=== Reading text ===

How to reduce the verbosity of Spark's runtime output?

Spark 1.4.1

sc.setLogLevel("WARN")

From comments in source code:

Valid log levels include: ALL, DEBUG, ERROR, FATAL, INFO, OFF, TRACE, WARN

Spark 2.x - 2.3.1

sparkSession.sparkContext().setLogLevel("WARN")

Spark 2.3.2

sparkSession.sparkContext.setLogLevel("WARN")


quoting from 'Learning Spark' book.

You may find the logging statements that get printed in the shell distracting. You can control the verbosity of the logging. To do this, you can create a file in the conf directory called log4j.properties. The Spark developers already include a template for this file called log4j.properties.template. To make the logging less verbose, make a copy of conf/log4j.properties.template called conf/log4j.properties and find the following line:

log4j.rootCategory=INFO, console

Then lower the log level so that we only show WARN message and above by changing it to the following:

log4j.rootCategory=WARN, console

When you re-open the shell, you should see less output.


Logging configuration at the Spark app level

With this approach no need of code change in cluster for a spark application.

  • Let's create a new file log4j.properties from log4j.properties.template.
  • Then change verbosity with log4j.rootCategory property.
  • Say, we need to check ERRORs of given jar then, log4j.rootCategory=ERROR, console

Spark submit command would be

spark-submit \
    ... #Other spark props goes here    
    --files prop/file/location \
    --conf 'spark.executor.extraJavaOptions=-Dlog4j.configuration=prop/file/location' \
    --conf 'spark.driver.extraJavaOptions=-Dlog4j.configuration=prop/file/location' \
    jar/location \
    [application arguments] 

Now you would see only the logs which are ERROR categorised.


Plain Log4j way wo Spark(but needs code change)

Set Logging OFF for packages org and akka

import org.apache.log4j.{Level, Logger}

Logger.getLogger("org").setLevel(Level.ERROR)
Logger.getLogger("akka").setLevel(Level.ERROR)

=== Source material ===

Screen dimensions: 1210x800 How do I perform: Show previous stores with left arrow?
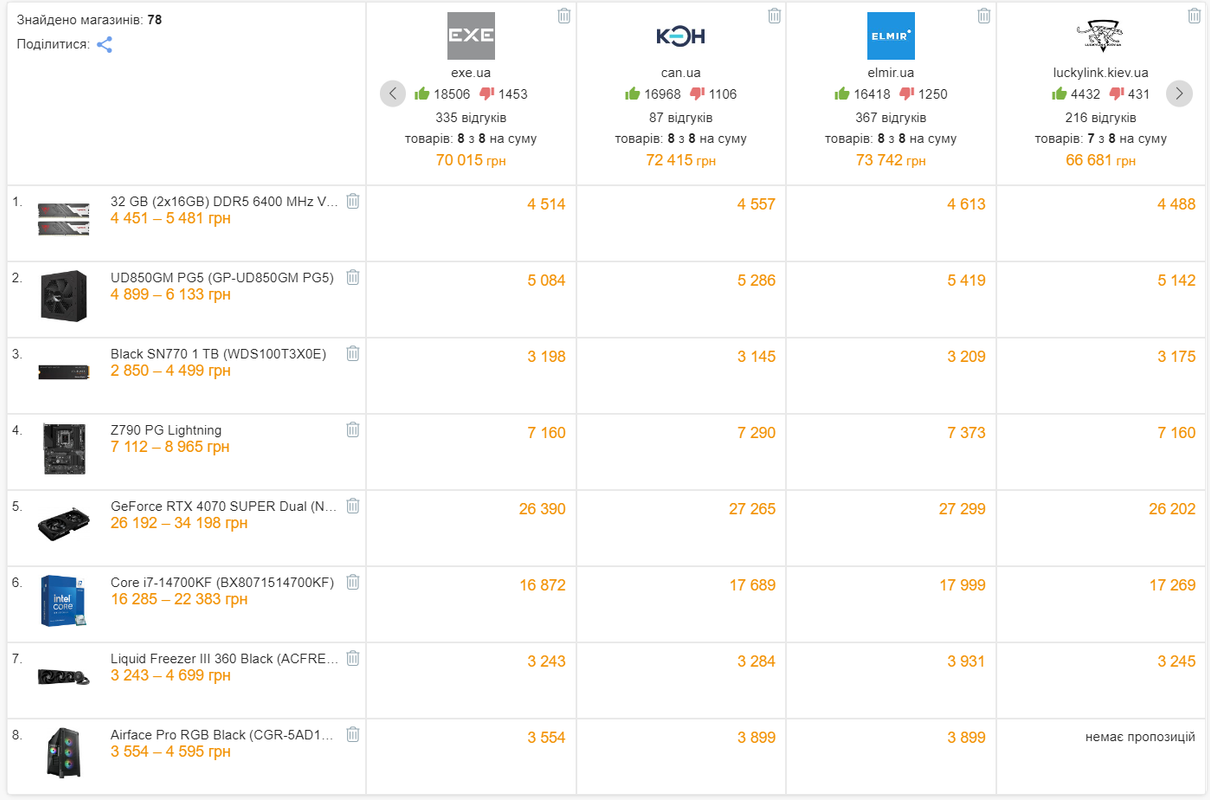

===

**List of tasks:**
(1) In the Spark logging thread, what is the name of the template file that the Spark developers include for the logging configuration?
(2) Extract the passage of the Spark logging thread from "log4j.rootCategory=WARN, console" up to and including "log4j.properties from log4j.properties.template.".
The data has no connection to the Spark logging thread.

**Solved problems:**
(1) log4j.properties.template

(2)
log4j.rootCategory=WARN, console

When you re-open the shell, you should see less output.


Logging configuration at the Spark app level

With this approach no need of code change in cluster for a spark application.

  • Let's create a new file log4j.properties from log4j.properties.template.